A novel interaction between complement product C4a and the receptor for advanced glycation end products (RAGE)

Complement proteins (C) including their split products play important roles in host defense and homeostasis. Anaphylatoxins C3a and C5a, by binding to their receptors on immune and non-immune cells, mediate cell recruitment and the release of proinflammatory molecules. The receptor and function of C4a remain unclear. C3a, however, in addition to its conventional receptor C3aR, is known to bind to the receptor for advanced glycation end products (RAGE), a receptor implicated in initiating and sustaining inflammatory responses.
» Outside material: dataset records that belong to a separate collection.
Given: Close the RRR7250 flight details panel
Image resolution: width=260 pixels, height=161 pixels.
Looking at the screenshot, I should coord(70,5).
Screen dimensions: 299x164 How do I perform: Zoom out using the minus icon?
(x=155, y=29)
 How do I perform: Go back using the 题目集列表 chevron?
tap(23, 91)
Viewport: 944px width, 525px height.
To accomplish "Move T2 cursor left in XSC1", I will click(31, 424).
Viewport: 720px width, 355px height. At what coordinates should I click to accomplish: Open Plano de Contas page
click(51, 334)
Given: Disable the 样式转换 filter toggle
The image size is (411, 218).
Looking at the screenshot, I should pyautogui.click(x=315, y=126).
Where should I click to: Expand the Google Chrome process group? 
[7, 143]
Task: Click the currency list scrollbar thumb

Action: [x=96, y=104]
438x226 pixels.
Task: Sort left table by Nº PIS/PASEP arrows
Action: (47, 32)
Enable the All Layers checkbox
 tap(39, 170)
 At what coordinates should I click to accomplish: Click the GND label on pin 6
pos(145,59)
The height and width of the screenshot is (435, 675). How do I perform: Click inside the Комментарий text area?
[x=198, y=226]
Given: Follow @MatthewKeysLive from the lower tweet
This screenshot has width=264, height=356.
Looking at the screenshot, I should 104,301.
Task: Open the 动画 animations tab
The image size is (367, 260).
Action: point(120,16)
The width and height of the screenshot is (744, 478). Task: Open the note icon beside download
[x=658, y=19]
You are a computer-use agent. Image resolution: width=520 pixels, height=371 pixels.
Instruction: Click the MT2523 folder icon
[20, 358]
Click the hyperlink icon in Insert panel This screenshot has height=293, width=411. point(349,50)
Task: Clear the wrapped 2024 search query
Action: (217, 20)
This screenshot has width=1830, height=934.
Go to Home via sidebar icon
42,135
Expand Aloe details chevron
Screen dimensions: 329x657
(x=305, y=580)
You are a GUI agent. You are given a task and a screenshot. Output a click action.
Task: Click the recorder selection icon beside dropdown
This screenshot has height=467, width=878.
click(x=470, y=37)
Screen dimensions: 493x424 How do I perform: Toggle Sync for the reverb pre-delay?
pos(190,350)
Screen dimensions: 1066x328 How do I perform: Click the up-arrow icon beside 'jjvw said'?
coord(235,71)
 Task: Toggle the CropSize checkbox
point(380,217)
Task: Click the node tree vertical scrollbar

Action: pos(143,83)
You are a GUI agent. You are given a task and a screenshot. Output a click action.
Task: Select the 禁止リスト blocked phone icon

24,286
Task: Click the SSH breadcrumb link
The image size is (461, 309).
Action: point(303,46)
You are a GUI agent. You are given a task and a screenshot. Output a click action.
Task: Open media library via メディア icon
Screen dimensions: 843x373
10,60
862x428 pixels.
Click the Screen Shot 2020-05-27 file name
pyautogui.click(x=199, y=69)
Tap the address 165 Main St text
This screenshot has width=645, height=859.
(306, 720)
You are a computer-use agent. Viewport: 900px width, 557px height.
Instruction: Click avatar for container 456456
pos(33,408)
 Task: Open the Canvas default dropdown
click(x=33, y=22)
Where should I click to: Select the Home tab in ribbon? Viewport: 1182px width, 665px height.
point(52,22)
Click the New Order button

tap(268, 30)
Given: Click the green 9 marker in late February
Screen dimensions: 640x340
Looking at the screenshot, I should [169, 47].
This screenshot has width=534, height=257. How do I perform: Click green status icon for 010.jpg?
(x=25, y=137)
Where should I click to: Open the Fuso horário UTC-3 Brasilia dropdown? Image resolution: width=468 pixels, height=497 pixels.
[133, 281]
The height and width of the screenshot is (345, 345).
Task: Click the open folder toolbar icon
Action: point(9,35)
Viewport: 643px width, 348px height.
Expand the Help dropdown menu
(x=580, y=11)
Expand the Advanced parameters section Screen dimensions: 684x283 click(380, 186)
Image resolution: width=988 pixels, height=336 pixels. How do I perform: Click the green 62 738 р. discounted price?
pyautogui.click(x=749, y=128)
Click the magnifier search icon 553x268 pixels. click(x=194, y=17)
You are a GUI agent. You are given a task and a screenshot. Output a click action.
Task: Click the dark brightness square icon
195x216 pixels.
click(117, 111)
This interaction can also be mediated by the TLR9 agonist, CpG. C4a is similar to C3a in its structure and net charge. Therefore, we hypothesize that C4a may interact with RAGE. We performed co-immunoprecipitation experiment on 293T cell lysate expressing C4a and RAGE and found that RAGE did not co-immunoprecipitate with C4a, indicating that C4a does not directly interact with RAGE. Using fluorescently labelled C4a protein, we found that there was no significant C4a binding to 293T cells irrespective of RAGE overexpression by flow cytometry. However, by preincubating C4a with CpG, we detected elevated C4a binding to RAGE-expressing 293T cells compared to control cells. These findings suggest that CpG mediates interaction between C4a and RAGE. Our ongoing investigations focus on determining the binding properties and the functional impact on inflammatory response of this novel interaction.